Designing A Next-Gen Game For Sound
November 22, 2007 Page 3 of 3
Proactive Sound Design
For audio personnel, pre-production is typically a very quiet time on a video game project -- perhaps being involved in some "look and feel" movie material for greenlight meetings is the extent of the workload.
However, getting involved in the game design work is fundamental to integrating audio into a game. Try to re-conceive of this as your most productive and collaborative time on a project, a time where lots of different ideas can be tried out, a very experimental period. There are several ways that audio can be brought into the game development process at an earlier stage:
Ensure that sound is clearly represented at all the pre-production game design meetings, particularly early story concepts. Think about how sound will change over the course of the game.
Ensure sound is present at all early technical meetings in terms of art pipelines such as animation. Sound should be considered technically as an integral part of any art asset or any animation pipeline. In dialogue, consider driving character animation from sound, rather than having to retro-fit sounds to match animations, which is frankly impossible in terms of dialogue content.
The direction for how a character looks, sounds and feels should be a collaborative direction invested in by everyone involved in its creation, so being involved in concept art for major characters is also a great place to get ideas moving.
Be present at storyboard meetings in order to have input on how scenes play out, work closely with the DP in allowing opportunities for dialogue to feel natural and also allow for the characters to hear things and interact with sounds within cinematic scenes.
Be in as many game design meetings as possible.
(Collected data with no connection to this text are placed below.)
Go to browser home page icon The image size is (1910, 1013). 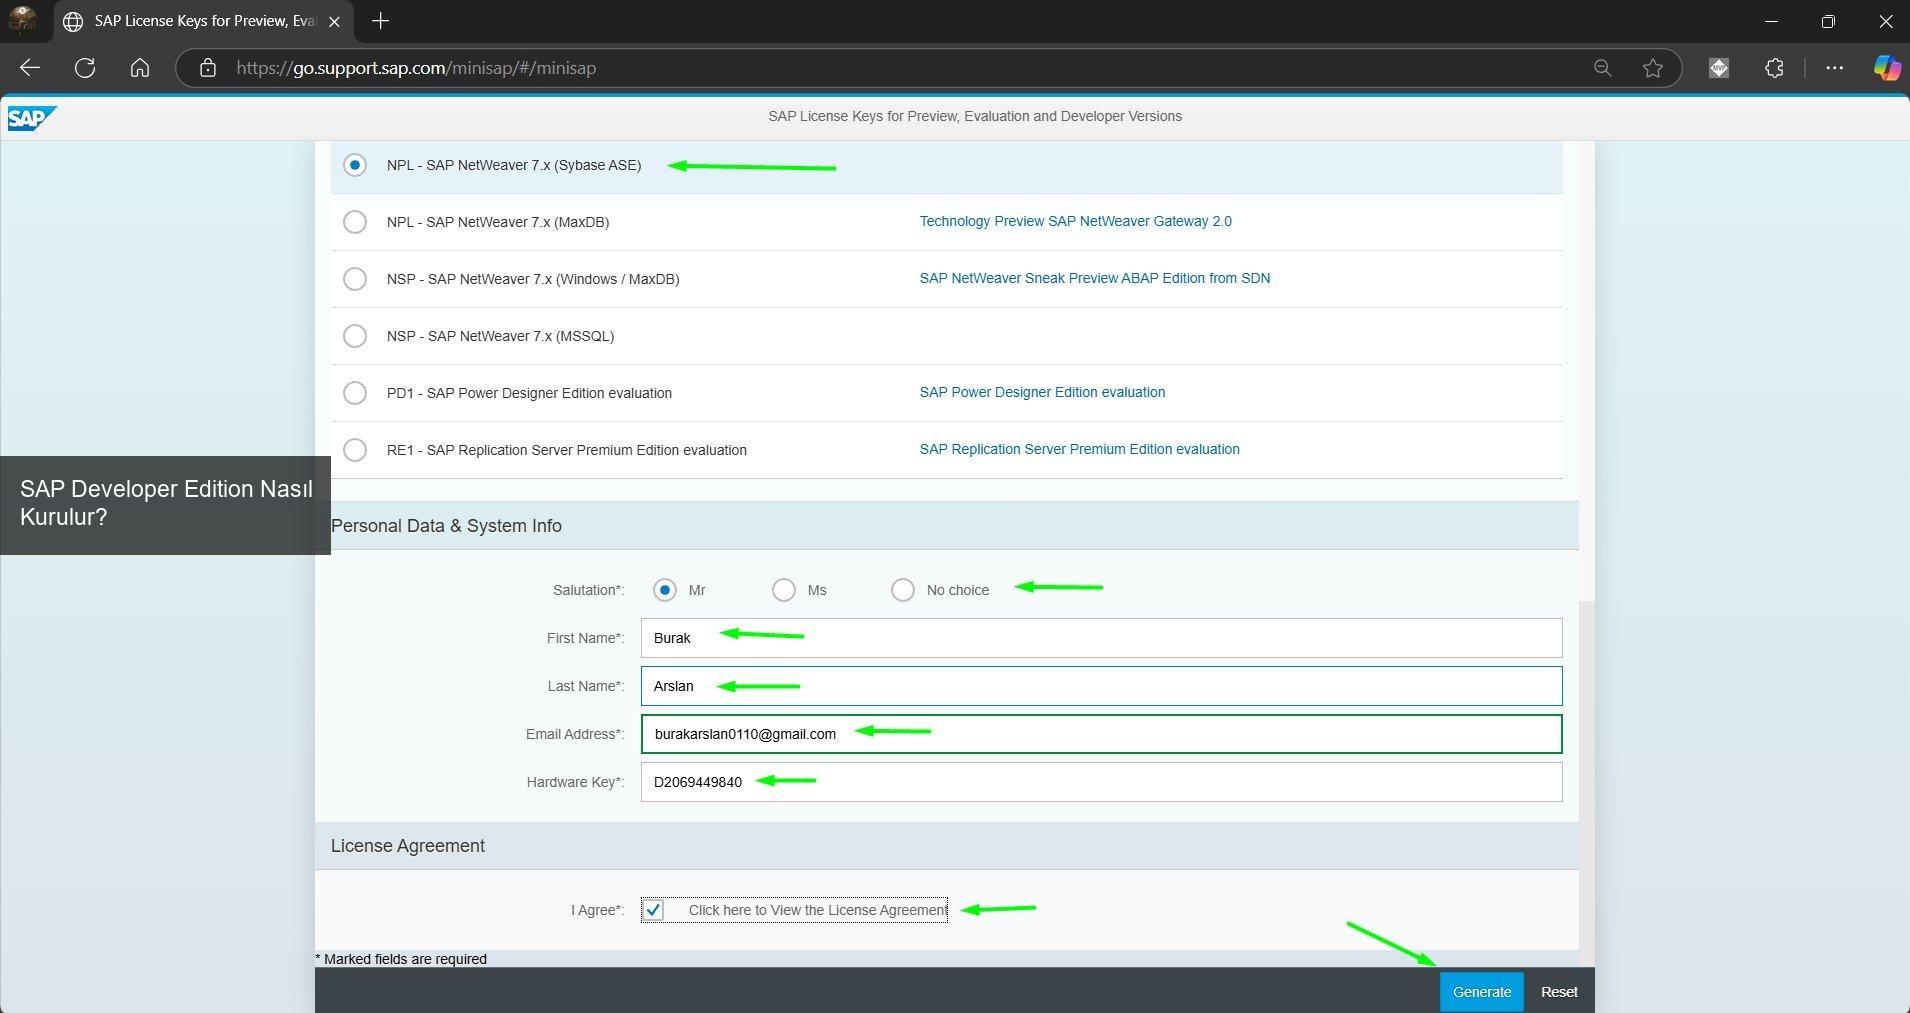(140, 68)
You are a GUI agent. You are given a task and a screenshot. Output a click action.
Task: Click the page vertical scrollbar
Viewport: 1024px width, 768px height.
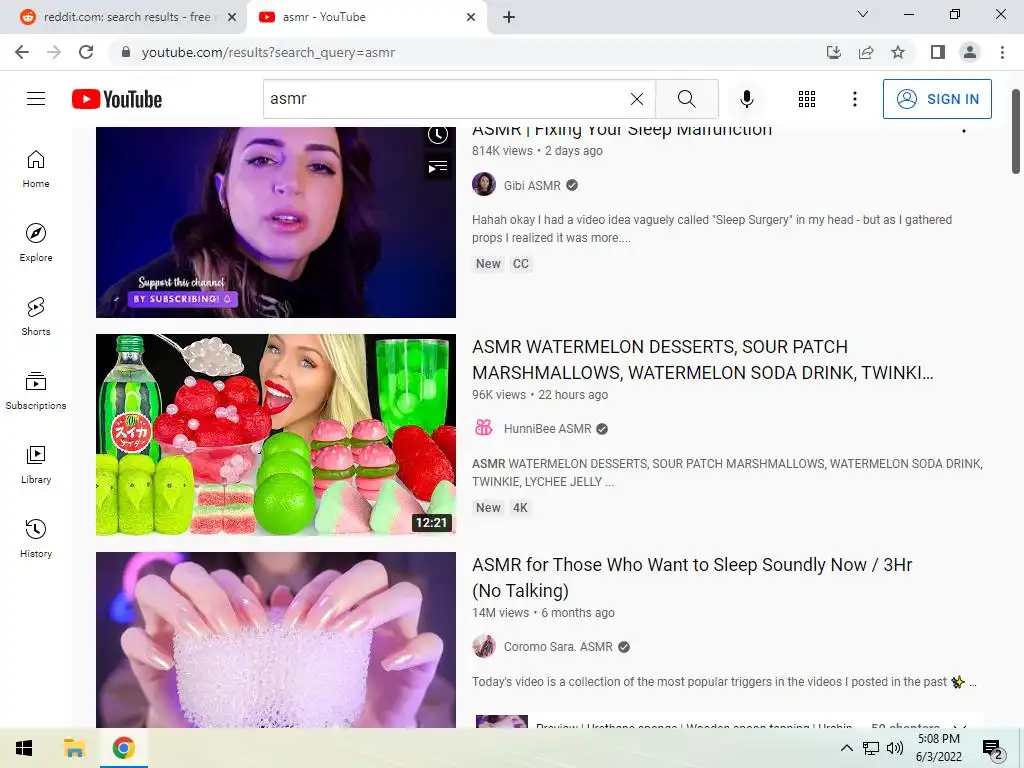coord(1016,131)
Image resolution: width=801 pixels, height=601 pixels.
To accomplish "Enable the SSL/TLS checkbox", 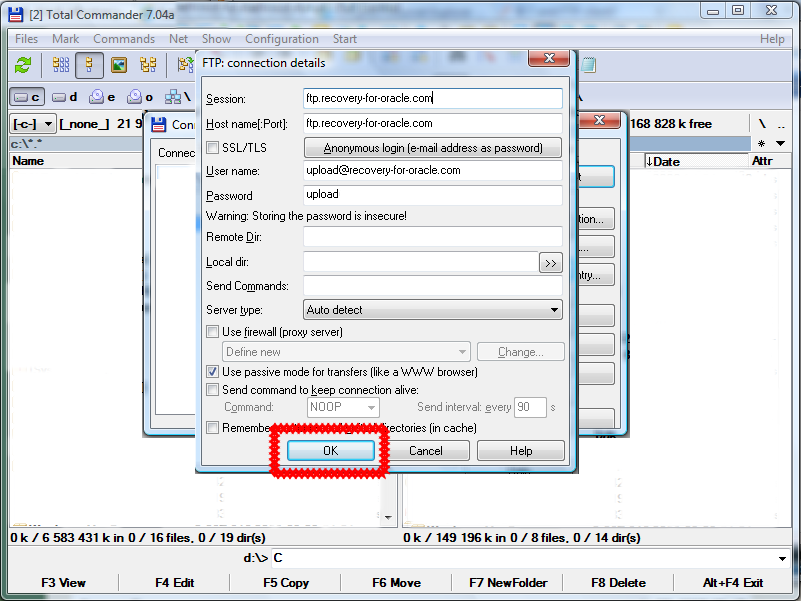I will pos(213,148).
In essence, at this stage it would be most beneficial to be considered part of the design team by the designers. Consider sound as part of any gameplay device or feature, and how it functions. Always allow for, and state the case for, sound to lead the gameplay.
Be proactive! Get out of the studio. Remember it is very rare for game designers, animation artists or others to come to you looking for your input on the design of a feature. They usually only find your studio when they need something from you, i.e. when they have already finished the art or design and now need you to make it sound good. Take a laptop and sit among the game designers or artists for a few weeks, be visible on the team, become a familiar part of their production environment.
Foster a collaborative environment. Most importantly, remember games are not there to satiate the sound designer's ego! Great sound cannot save a terrible game, so being mutually accountable for the work of the rest of the team is critical.
As a sound artist you are collaborating with producers, artists, coders and designers in getting what is best for the game, so be prepared to listen to others' opinions and try out their ideas, as well as expecting others to listen to yours. Next generation offers the developer nothing if not the chance to work with greater awareness of other disciplines.